Foodborne Illness & Plastic Bag Bans
Save The World
Do Not Use Plastic Bags To Carry These Grocery Items Home
Plus, you have to put your garbage in some plastic bag before it goes to your garbage can. Most people re-use their plastic shopping bags for that. If you don’t get plastic shopping bags, you just have to spend money on garbage bags, which cost you extra money.
Every complex problem has a simple solution ... that is wrong. Simple solutions are attractive because any fool can see what they are supposed to do. It is much more difficult to see the unintended consequences of their implementation.
Cost is a very honest indicator of how much total energy is used. True green costs less, not more. But this isn't really about the environment, it's about leftists trying to force you to buy less stuff. Driving up the cost via government regulation is a brutally effective method.
>> How do you get the cat through that little hole?

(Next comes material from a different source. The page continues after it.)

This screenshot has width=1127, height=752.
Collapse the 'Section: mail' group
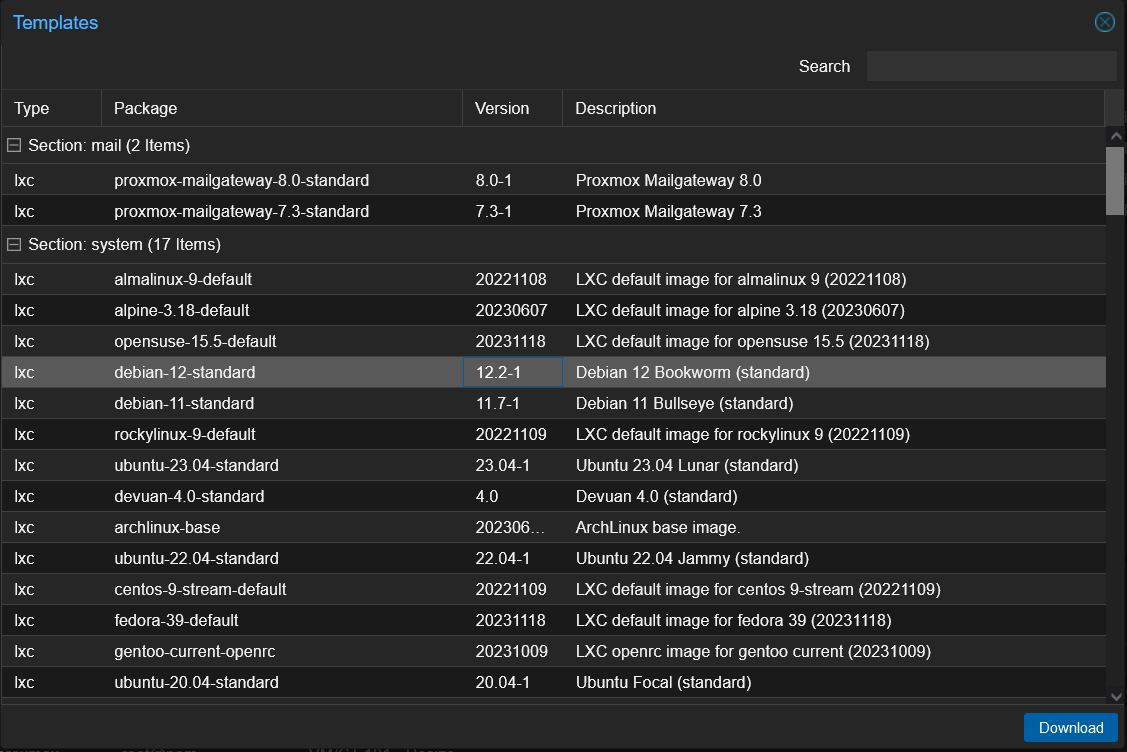tap(14, 145)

The plastic grocery bags came about out of recycled plastic milk gallon jugs.
Ecofreaks told us they were better for us than the paper bags. Then they changed their minds.
I use the paper bags for trash at home and carry them to the dumpster. I agree, they should decompose better than plastic.
This made me of littering in general. I am very well traveled. Nobody I have ever known anywhere in the US litters. There are exceptions, people with boats in the south always sink there beer bottles, not because they want to litter, but to eliminate evidence from the boat. I have seen campers here and there ditch beer bottles for the same reason. When I have seen people littering intentionally in the city, it has always been latinos, which may be a cultural thing, as I’ve been many places in Mexico and Central America where the streets looked like landfills. In the US, the more slummy areas in big cities tend to be trash recepticles. Also I remember driving from Louisiana to Texarkana Arkansas, and I remember a wall of garbage starting exactly at the Arkansas state line.